Sitting at my desk, some woman just wandered in through our warehouse and asked to talk to a director. I replied that I'm one so how can I help. She tersely declared that she works for HMRC and demanded a payment of £15,000 for overdue corporation tax.
I was taken aback for a moment as she looked about 60 and was dressed in jeans and a sweat shirt - it's not the kind of thing one would expect her to come out with.
As it happened, the people who deal with our accounts were both at a funeral at the time, so I said I'd have to talk to them first. She, however, insisted that as I was a director I would be able to sign a cheque right there and then. Of course I could, but there was no way I would even consider doing that, especially for someone who just breezes in arrogantly from the street.
She fixed me with a surprised glare (perhaps for not shitting myself when faced with a rep of the government, I dunno), before handing me her card and telling me all the nasty things that might happen if it's not paid in the next week. Now, I've often said that tax is effectively extortion with menaces, but I've never seen it illustrated in such a blatant manner.

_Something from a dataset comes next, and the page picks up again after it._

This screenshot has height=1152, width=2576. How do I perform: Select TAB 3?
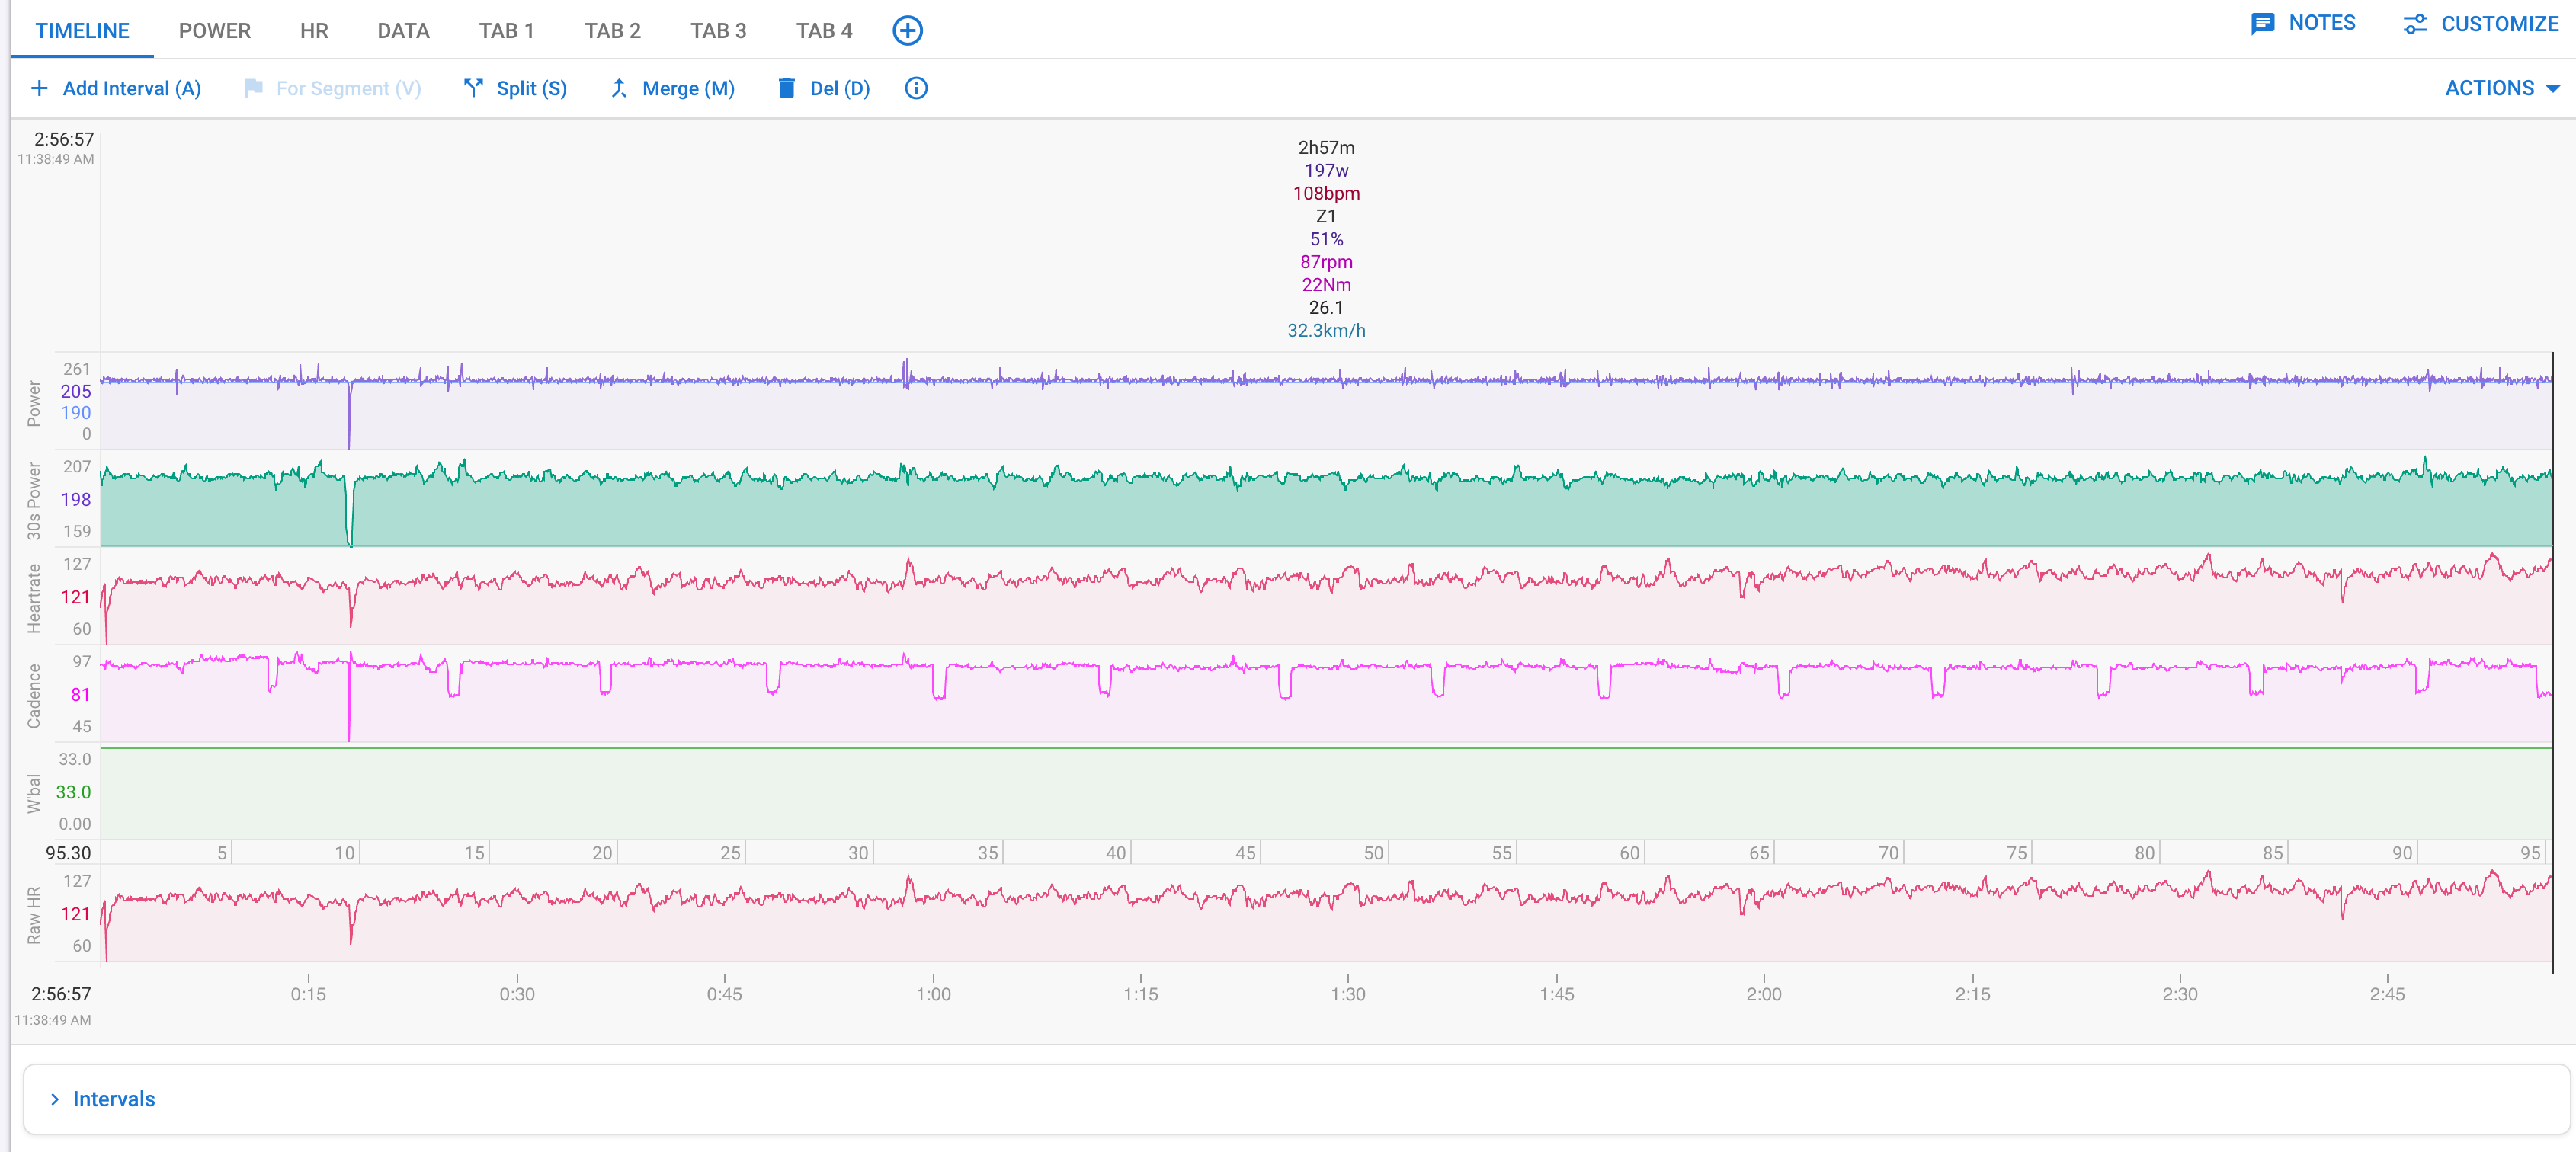[x=718, y=31]
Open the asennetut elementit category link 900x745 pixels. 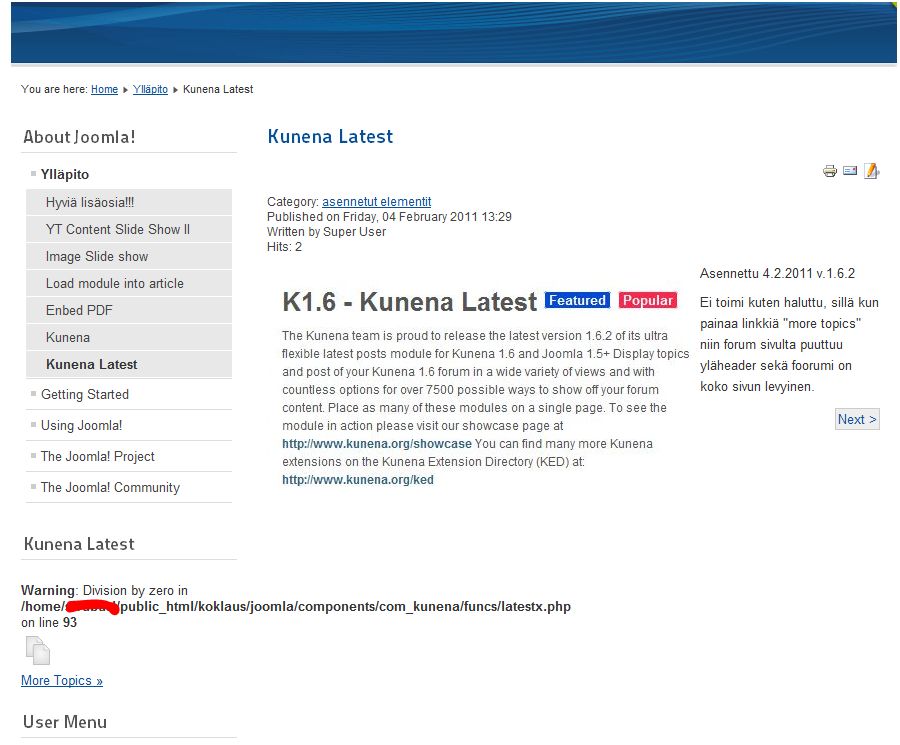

On later talking to our credit controller, she said that we'd paid a huge amount up front and were just waiting for some communication of the balance due before settling it - that's what one would expect from a government agency, after all. However, we'd not received a single letter or phone call to tell us what we were supposed to pay. Wouldn't it have been much more professional - and less costly in time and, therefore, money - to ring or write rather than sending some late middle-ager round to ask for a cheque out of the blue?
And when did employing similar intimidatory methods to 1930s mafia protection racketeers become an acceptable state policy?
UPDATE: By coincidence, Ken Frost has today provided another example of eager HMRC debt collectors turning up unannounced and demanding cash.